Yesterday it was back to work, and there’s plenty of it, which is great, but I’m having a lot of trouble concentrating because my guy is having fairly serious back surgery tomorrow morning. He will probably hate that I’m blogging about it. He’s a private person. He doesn’t even do Facebook, so those of you who know him and are thinking of shooting him a quick get well soon “poke” – rest assured, he won’t get it.

He has a great doctor, and he’s in great health, so I know he’ll come through it fine, but it’s a little scary having someone you love go through something like this.
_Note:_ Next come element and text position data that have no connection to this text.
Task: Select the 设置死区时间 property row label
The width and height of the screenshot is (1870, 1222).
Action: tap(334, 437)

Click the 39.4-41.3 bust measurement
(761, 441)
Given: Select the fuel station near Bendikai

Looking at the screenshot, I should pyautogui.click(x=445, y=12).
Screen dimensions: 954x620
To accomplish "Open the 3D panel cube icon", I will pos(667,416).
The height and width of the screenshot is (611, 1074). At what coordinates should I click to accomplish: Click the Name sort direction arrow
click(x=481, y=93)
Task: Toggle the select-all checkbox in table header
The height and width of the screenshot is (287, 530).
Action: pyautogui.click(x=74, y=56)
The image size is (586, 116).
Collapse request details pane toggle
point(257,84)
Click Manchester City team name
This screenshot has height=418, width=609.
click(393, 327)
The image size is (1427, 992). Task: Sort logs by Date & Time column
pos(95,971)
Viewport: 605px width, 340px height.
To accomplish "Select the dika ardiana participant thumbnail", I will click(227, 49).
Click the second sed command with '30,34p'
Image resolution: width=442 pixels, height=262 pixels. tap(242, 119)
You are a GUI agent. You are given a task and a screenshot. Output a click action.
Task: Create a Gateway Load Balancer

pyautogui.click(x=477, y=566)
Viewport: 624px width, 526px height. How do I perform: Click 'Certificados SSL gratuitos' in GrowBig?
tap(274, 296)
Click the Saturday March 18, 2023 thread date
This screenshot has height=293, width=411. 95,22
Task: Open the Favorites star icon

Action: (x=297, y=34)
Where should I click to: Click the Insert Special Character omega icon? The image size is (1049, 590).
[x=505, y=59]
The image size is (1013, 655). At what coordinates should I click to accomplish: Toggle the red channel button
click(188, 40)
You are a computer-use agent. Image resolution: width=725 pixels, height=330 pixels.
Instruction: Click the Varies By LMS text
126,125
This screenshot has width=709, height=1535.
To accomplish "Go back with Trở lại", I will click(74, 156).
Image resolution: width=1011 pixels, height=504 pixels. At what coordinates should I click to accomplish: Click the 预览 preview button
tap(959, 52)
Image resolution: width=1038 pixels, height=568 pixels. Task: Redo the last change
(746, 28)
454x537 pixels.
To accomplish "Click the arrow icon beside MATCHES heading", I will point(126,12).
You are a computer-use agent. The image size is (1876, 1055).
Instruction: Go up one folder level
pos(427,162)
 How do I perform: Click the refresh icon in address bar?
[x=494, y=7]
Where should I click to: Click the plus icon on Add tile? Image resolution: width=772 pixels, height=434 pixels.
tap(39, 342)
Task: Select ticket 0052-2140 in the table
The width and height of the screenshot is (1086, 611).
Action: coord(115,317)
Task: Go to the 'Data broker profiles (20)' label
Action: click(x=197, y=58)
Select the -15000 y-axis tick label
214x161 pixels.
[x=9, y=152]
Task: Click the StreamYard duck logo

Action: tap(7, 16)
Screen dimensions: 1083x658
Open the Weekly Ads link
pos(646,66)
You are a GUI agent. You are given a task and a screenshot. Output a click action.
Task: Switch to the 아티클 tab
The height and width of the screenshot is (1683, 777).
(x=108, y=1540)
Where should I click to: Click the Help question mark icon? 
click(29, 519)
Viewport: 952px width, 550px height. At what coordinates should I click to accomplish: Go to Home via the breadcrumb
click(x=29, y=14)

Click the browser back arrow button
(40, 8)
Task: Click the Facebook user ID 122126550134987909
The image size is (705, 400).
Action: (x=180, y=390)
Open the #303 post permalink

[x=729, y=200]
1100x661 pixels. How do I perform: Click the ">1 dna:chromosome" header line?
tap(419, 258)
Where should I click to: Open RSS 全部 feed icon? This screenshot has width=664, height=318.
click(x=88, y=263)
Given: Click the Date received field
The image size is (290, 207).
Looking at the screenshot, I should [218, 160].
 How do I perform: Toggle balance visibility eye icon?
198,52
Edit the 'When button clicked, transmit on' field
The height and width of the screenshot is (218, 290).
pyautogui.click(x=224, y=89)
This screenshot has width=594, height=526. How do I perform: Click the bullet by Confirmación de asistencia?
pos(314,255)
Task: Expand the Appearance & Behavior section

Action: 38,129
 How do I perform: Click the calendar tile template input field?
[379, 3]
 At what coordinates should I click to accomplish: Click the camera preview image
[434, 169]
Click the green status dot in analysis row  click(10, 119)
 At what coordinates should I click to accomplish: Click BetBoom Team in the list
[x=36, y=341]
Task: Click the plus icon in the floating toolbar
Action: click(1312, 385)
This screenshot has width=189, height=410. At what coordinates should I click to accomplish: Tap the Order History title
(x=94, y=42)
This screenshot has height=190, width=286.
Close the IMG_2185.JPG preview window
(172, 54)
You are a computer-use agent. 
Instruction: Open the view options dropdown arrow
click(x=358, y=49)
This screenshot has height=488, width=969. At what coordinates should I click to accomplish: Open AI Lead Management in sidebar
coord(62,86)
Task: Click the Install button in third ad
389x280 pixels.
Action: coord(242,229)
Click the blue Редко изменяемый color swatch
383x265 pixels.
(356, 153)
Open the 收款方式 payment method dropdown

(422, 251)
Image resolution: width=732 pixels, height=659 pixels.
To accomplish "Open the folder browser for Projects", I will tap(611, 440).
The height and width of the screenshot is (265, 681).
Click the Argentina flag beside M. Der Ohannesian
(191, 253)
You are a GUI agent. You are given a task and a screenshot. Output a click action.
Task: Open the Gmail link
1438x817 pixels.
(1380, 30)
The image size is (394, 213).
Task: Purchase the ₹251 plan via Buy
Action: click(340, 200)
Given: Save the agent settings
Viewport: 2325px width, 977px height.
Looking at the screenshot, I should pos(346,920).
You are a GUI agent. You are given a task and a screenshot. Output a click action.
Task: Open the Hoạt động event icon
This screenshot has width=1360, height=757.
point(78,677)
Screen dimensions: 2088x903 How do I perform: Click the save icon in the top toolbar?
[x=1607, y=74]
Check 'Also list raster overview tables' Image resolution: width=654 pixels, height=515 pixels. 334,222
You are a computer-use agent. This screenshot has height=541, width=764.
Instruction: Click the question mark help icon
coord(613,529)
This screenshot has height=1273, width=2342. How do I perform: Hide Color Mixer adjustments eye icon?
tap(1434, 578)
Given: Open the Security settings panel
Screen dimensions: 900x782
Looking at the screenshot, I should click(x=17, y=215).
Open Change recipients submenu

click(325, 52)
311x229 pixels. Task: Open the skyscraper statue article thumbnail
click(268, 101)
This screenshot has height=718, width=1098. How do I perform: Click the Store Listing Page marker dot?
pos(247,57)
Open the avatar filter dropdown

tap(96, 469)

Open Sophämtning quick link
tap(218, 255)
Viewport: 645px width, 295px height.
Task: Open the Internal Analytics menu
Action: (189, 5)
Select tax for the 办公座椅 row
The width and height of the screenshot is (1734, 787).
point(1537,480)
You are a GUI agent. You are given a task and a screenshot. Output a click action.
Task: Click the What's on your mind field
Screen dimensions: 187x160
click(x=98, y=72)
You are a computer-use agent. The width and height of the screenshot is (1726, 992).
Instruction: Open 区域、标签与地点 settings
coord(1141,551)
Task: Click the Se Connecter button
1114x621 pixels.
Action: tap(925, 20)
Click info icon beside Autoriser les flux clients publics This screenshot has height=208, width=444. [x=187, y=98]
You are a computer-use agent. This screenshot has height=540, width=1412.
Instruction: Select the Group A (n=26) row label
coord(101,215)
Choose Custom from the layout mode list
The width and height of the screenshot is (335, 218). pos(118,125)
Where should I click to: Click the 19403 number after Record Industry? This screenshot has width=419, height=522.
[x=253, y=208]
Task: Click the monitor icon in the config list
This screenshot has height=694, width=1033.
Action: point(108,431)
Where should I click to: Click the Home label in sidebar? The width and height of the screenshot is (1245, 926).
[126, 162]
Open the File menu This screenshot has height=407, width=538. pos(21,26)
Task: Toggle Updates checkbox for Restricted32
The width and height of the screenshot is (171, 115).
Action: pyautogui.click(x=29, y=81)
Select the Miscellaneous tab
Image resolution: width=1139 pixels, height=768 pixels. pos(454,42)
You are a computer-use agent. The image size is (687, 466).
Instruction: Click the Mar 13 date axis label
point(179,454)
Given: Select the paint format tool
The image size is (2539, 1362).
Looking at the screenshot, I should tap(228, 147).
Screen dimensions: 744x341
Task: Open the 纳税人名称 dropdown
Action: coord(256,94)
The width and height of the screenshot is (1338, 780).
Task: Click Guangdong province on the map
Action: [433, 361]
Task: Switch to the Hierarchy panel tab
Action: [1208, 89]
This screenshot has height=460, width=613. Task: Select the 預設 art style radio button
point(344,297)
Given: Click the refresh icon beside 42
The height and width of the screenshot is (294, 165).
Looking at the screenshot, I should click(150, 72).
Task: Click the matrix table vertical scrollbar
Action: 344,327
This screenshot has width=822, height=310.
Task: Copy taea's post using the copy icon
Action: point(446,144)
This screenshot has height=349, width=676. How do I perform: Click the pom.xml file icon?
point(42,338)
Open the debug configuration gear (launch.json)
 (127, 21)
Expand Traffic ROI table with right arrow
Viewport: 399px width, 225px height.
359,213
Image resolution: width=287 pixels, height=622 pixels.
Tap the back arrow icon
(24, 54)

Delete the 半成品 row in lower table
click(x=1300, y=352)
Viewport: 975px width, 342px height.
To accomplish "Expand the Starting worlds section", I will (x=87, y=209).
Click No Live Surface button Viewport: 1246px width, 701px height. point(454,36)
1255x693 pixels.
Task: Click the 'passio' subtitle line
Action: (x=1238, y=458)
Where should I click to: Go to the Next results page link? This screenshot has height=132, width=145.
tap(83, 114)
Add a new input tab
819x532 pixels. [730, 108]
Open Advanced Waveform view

It’s a five hour surgery.  Then a few days in the hospital, followed by a slow and steady rehab. I’m not sure what to expect, and so I am distracted thinking of all the contingencies and “what ifs.”

The thing I’m trying to focus on is him being done with the back pain that has plagued him for so long. He’ll have long scars on his stomach and back (which I think is cool – I’ve always thought scars are sexy), so I try to imagine what those scars will look like when we go swimming in some alpine lake after hiking all afternoon in the mountains. We haven’t been hiking together in years.

What does this have to do with my writing? Nothing, except that I’m glad I finished that draft of my novel when I did. I just don’t think I could focus on my fiction right now.

I’ll post as soon as I can to let you know how everything goes.